Evaluate the quantitative performance on the Dataset

UttaranB127 / speech2affective_gestures

This is the official implementation of the paper "Speech2AffectiveGestures: Synthesizing Co-Speech Gestures with Generative Adversarial Affective Expression Learning".

https://gamma.umd.edu/s2ag/

MIT License

44 stars 9 forks source link

Evaluate the quantitative performance on the Dataset #18

Open Shedima opened 2 years ago

Shedima commented 2 years ago

How would you evaluate the quantitative performance of your model on the genea_challenge_2020 dataset? I only found the code for evaluation on the TED dataset.

UttaranB127 commented 2 years ago

You can find the method generate_gestures_by_dataset in processor_v2.py, which provides the generation of the GENEA dataset in addition to TED. The quantitative metrics for GENEA were evaluated by hand following the code inside generate_gestures in processor_v2.py.

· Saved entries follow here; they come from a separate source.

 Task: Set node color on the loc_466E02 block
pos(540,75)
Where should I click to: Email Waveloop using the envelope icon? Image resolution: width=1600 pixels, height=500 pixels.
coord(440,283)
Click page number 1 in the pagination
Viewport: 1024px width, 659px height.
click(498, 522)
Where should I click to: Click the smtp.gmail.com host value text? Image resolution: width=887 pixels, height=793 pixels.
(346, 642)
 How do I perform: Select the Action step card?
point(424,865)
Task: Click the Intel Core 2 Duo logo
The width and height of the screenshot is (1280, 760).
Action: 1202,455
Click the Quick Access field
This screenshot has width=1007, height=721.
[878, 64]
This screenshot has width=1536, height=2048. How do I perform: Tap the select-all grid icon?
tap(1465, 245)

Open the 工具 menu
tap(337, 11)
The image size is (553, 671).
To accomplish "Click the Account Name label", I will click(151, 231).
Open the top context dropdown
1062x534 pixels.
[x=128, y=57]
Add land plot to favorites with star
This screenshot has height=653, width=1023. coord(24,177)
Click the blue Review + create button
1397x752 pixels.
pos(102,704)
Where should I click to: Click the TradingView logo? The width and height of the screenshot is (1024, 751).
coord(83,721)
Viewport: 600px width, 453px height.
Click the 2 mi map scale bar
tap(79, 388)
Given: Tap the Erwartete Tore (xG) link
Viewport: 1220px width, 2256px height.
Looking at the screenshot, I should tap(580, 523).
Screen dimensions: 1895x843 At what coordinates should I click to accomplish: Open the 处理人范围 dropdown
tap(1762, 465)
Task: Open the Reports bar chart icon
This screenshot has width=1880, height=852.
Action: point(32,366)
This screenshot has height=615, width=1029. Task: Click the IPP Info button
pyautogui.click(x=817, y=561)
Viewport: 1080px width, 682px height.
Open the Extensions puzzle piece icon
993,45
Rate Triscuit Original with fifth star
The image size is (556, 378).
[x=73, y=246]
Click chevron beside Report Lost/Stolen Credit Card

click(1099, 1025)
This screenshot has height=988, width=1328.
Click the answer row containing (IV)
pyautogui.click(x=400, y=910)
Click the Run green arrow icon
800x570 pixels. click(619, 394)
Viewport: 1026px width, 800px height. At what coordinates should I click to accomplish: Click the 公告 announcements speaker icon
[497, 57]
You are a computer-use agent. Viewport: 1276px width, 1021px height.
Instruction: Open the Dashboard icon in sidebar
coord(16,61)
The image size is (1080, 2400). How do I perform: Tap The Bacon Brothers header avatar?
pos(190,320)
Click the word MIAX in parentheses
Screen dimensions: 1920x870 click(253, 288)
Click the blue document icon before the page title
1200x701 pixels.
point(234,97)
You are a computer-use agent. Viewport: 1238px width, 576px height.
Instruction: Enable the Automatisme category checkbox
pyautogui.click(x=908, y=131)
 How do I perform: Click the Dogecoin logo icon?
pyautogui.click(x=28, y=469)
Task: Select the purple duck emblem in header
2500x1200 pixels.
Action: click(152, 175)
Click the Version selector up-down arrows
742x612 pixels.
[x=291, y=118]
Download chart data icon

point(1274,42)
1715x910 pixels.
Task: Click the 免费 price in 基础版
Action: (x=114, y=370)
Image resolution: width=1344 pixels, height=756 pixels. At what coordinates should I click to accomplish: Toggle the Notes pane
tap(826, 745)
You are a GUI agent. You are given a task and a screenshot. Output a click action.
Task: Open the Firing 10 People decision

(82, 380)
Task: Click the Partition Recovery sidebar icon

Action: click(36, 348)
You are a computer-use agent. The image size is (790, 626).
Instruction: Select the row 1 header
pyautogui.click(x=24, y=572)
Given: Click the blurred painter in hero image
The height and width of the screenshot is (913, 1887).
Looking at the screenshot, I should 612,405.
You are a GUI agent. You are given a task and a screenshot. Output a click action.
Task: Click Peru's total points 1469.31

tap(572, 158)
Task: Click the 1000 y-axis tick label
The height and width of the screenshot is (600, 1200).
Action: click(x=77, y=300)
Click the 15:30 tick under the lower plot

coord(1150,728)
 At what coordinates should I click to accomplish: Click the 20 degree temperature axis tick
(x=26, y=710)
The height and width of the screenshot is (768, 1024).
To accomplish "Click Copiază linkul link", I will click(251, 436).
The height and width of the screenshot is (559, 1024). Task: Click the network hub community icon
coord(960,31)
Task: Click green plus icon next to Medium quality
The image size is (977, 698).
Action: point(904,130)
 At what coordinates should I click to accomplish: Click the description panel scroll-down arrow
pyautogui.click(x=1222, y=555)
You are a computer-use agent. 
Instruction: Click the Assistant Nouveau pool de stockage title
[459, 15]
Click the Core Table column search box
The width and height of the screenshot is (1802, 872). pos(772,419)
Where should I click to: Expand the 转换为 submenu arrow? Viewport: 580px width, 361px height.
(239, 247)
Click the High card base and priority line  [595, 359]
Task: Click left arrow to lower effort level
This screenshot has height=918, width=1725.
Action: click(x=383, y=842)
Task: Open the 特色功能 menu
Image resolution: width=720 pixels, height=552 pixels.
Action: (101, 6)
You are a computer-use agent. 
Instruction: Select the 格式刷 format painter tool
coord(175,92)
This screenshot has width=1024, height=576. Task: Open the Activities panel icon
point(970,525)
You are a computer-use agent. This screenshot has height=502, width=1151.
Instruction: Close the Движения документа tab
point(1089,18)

Shedima commented 2 years ago

Do you mean to use generate_gestures_by_dataset to generate a sequence of poses and then evaluate quantitative metrics manually with generate_gestures?

UttaranB127 commented 2 years ago

Yes

Shedima commented 2 years ago

Hello, I followed the previously stated method to evaluate on the GENEA dataset and found that the FGD evaluation metrics are very high. According to the method in the source code, I generated the corresponding video and found that the generated one is completely different from the real pose. I guess this is the reason for the high FGD evaluation metrics. So can you please provide a complete methodology to evaluate it on the GENEA dataset. 2022-08-04 20-09-22 的屏幕截图

UttaranB127 commented 2 years ago

One thing I notice is that the arms in the GT seem to be vertically inverted (along the y-axis). I think that the evaluation is adding some vertical flipping for both the GT and the predicted, but it might not be required for the GT. Could you try to evaluate and visualize by inverting back the y-axis values of the GT? Apart from that, we had used the same error terms to evaluate on GENEA as on the TED dataset.

Shedima commented 2 years ago

I also found that the arm in GT is inverted vertically, I tried to reverse the value of the Y axis but found that the FGD is still very high. Although I am following the evaluation and visualization in the source code you provided. I can't get the evaluation data in your paper on GENEA dataset, so can you provide the source code that you evaluated on GENEA dataset?

UttaranB127 commented 2 years ago

My apologies, but I currently don't have access to that evaluation code, not sure how soon I will be able to retrieve and access it. Meanwhile, you can report the higher numbers if you followed the same evaluation methodology as for the TED dataset.